И наконец вырвалось наружу — то, что болело так долго, с каждым днем все сильнее:
— Когда это понятие искренности выдвигается как некое открытие, то я считаю для себя глубоко оскорбительной такую постановку вопроса на тридцать восьмом году Советской власти... Когда об искренности говорят как о некоем нововведении... Что же, мы были неискренни, когда писали романы и стихи о первых пятилетках, о строительстве, о Комсомольске-на-Амуре?! Что, мы были неискренни, когда в войну работали и писали все, начиная с листовок и кончая романами и пьесами?

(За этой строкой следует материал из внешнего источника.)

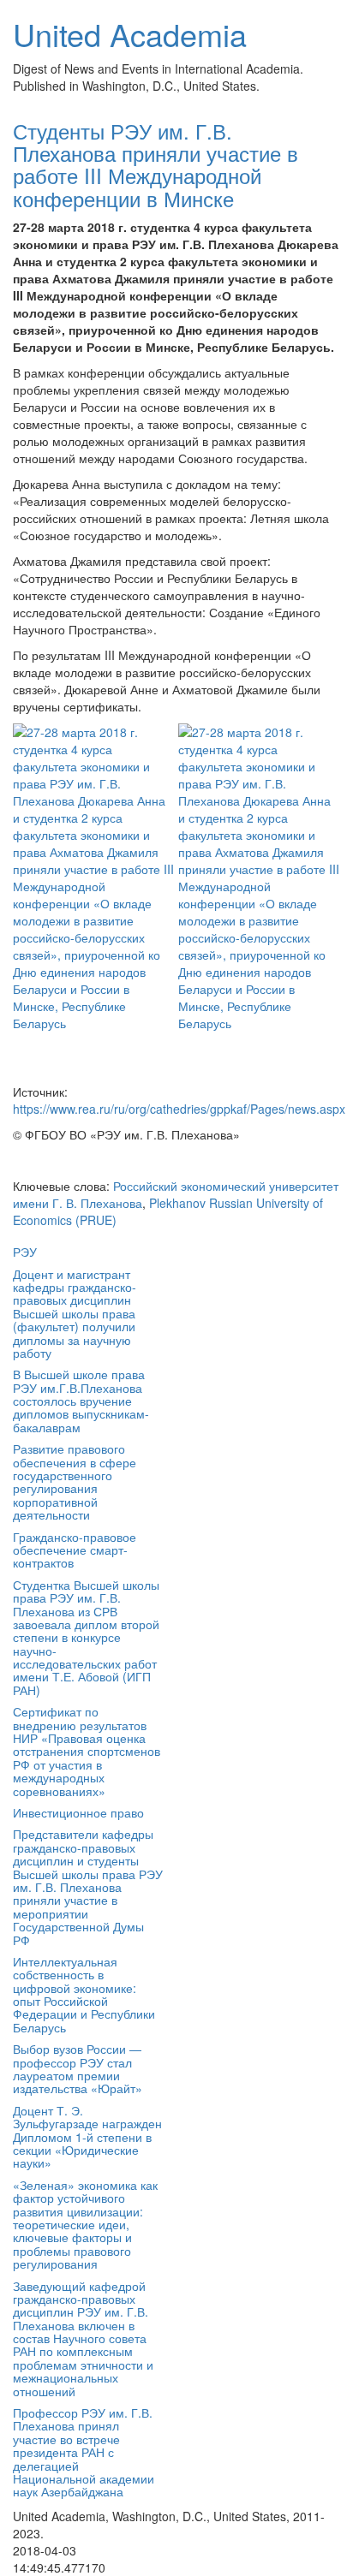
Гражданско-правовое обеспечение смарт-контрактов (74, 1550)
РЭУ (25, 1251)
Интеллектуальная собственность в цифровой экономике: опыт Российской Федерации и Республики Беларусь (84, 1994)
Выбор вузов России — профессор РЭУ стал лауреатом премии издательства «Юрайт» (77, 2068)
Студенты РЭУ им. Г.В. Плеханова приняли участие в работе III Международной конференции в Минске (155, 164)
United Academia (130, 34)
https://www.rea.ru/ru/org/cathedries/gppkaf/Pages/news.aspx (179, 1108)
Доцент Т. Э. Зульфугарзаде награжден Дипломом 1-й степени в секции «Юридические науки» (87, 2137)
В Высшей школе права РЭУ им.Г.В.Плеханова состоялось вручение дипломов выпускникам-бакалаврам (81, 1400)
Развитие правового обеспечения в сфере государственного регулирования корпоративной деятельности (74, 1481)
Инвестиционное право (78, 1812)
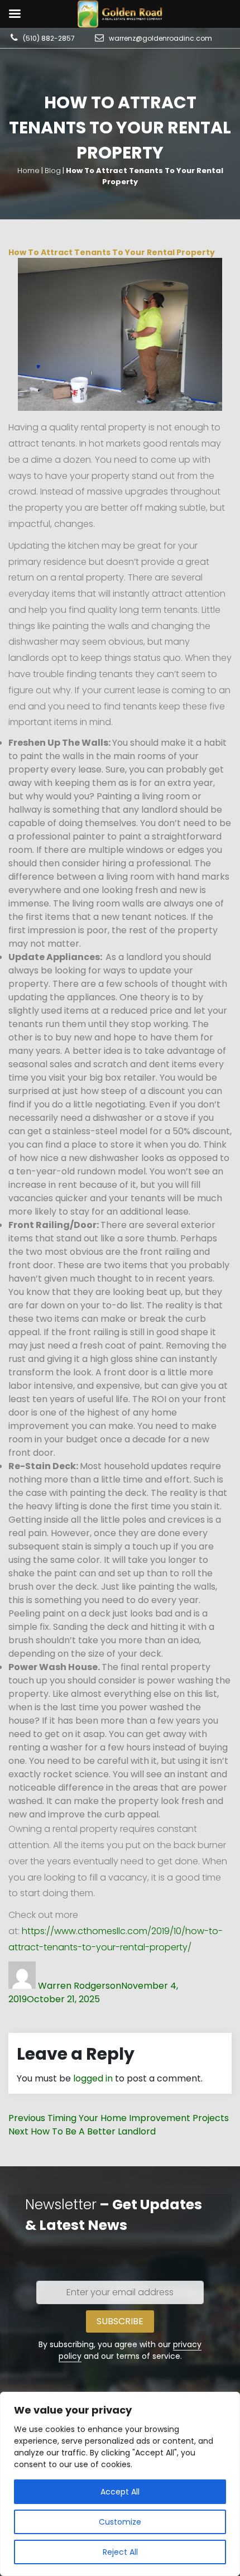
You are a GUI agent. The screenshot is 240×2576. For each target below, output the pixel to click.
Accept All (120, 2491)
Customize (120, 2521)
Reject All (120, 2552)
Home (28, 170)
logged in (93, 2078)
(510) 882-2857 (49, 38)
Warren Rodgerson (79, 1985)
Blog (53, 170)
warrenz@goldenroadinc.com (160, 38)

А что, прикажете мне стыдиться очерков, написанных в 41 году, в лихолетье? Что, мы нетипичные вещи показывали? Это были типичные вещи, типичные люди. Что же, мне теперь раскаиваться, что я или другие, я в данном случае говорю о тысячах военных корреспондентов, лакировали действительность? Почему Померанцев нас должен учить искренности? У него психология ташкентца.
Отсюда, от понятия «ташкентец», уже совсем было просто и естественно перекинуть мостик к Зощенко. Он чувствовал, как, вылезая из трясины и зыбкости, ступает на твердую почву разговора о войне и военной литературе.
— Когда человек сидит в Алма-Ате и в журнале выходит его повесть «Перед восходом солнца»... В разгар войны, в которой погибают миллионы жизней, во время блокады Ленинграда печатается гробокопательская вещь... Нужно было понять это и почувствовать, а не писать такую вещь в 43 году, во время Курской дуги...
Никто не требует от человека выходить на трибуну и бить себя в грудь, кричать — я подонок, — но ты пойми глубину своей вины, и что, может, самые резкие слова, адресованные тебе, еще недостаточны... Он тут говорил, как будто его убивали и убьют, невесть что с ним произойдет, а я могу напомнить, что через одиннадцать месяцев после того, как его критиковали резко в партийном решении, я помню это очень хорошо, я был тогда редактором «Нового мира», через одиннадцать месяцев поверили Зощенко, через одиннадцать месяцев были напечатаны его «Партизанские рассказы» в крупнейшем журнале страхи... Так это или не так?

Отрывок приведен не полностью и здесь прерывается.